[Asselijn, Jan]
ASSELIJN (Jan), geboren te Dieppe in 1610, heeft gedurende langen tijd te Rome gewoond waar de ‘bentvogels’ hem wegens zijn
vergroeide hand den naam Krabbetje gaven en waar vooral Claude Lorrain, Pieter van Laer en Jan Miel invloed op hem hebben uitgeoefend. Op zijn terugreis huwde hij in 1645 te Lyon Antoinette Houwaert en werd daardoor de zwager van Nicolaas de Helt Stocade. Toen vestigde hij zich te Amsterdam, waar de groote watervloed van 5 Maart 1651 op verschillende stukken door hem is voorgesteld, o.a. op een fraai schilderij in het museum te Schwerin, waarnaar J.J. de Boissieu een ets gemaakt heeft. Eerst 24 Jan. 1652 kocht hij te Amsterdam het poorterrecht. Na nog 28 Sept. van hetzelfde jaar als woonachtig op het Singel bij de Heiligewegspoort vermeld te zijn, stierf hij in October daaraanvolgende.
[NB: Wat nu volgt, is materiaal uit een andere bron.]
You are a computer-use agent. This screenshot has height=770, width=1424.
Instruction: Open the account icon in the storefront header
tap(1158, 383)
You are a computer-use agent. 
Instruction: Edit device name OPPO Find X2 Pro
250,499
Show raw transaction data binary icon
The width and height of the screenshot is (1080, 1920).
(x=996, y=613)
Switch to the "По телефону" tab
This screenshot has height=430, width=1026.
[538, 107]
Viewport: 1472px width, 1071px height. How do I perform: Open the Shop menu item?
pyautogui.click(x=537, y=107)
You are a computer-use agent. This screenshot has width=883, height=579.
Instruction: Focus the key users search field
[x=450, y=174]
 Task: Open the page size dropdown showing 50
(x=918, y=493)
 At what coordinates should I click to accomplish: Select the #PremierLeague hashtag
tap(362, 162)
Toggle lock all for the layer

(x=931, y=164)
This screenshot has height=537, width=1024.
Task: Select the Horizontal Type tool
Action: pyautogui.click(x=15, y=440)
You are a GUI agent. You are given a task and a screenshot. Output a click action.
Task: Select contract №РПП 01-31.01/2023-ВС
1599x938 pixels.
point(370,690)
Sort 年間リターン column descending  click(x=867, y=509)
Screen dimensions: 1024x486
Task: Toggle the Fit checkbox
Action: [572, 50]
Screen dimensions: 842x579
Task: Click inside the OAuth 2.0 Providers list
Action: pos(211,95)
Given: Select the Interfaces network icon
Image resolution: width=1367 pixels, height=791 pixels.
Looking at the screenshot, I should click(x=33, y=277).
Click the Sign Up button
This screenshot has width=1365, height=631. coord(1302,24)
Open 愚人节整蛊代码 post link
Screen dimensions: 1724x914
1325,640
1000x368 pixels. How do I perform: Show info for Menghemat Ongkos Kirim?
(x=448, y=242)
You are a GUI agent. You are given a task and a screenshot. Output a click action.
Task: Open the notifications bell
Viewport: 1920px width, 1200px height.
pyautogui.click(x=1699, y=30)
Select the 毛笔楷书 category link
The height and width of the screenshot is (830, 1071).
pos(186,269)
Zijn verdienstelijke en niet zeldzaam voorkomende landschappen zijn bijna alle naar gedurende zijn verblijf in Italië gemaakte studies geschilderd; soms met zijn vollen naam, zijn ze meestal met een monogram geteekend, bestaande uit de letters J.A. Geheel buiten zijn gewone manier is de groote zwaan in het Rijksmuseum te Amsterdam, het eerste schilderij dat van rijkswege voor het Nationaal Museum is gekocht (1800). Van zijn talrijke teekeningen is een reeks gezichten in Italië door G. Perelle in plaat gebracht. Hij was de meester van Frederik de Moucheron. Rembrandt heeft zijn portret geëtst.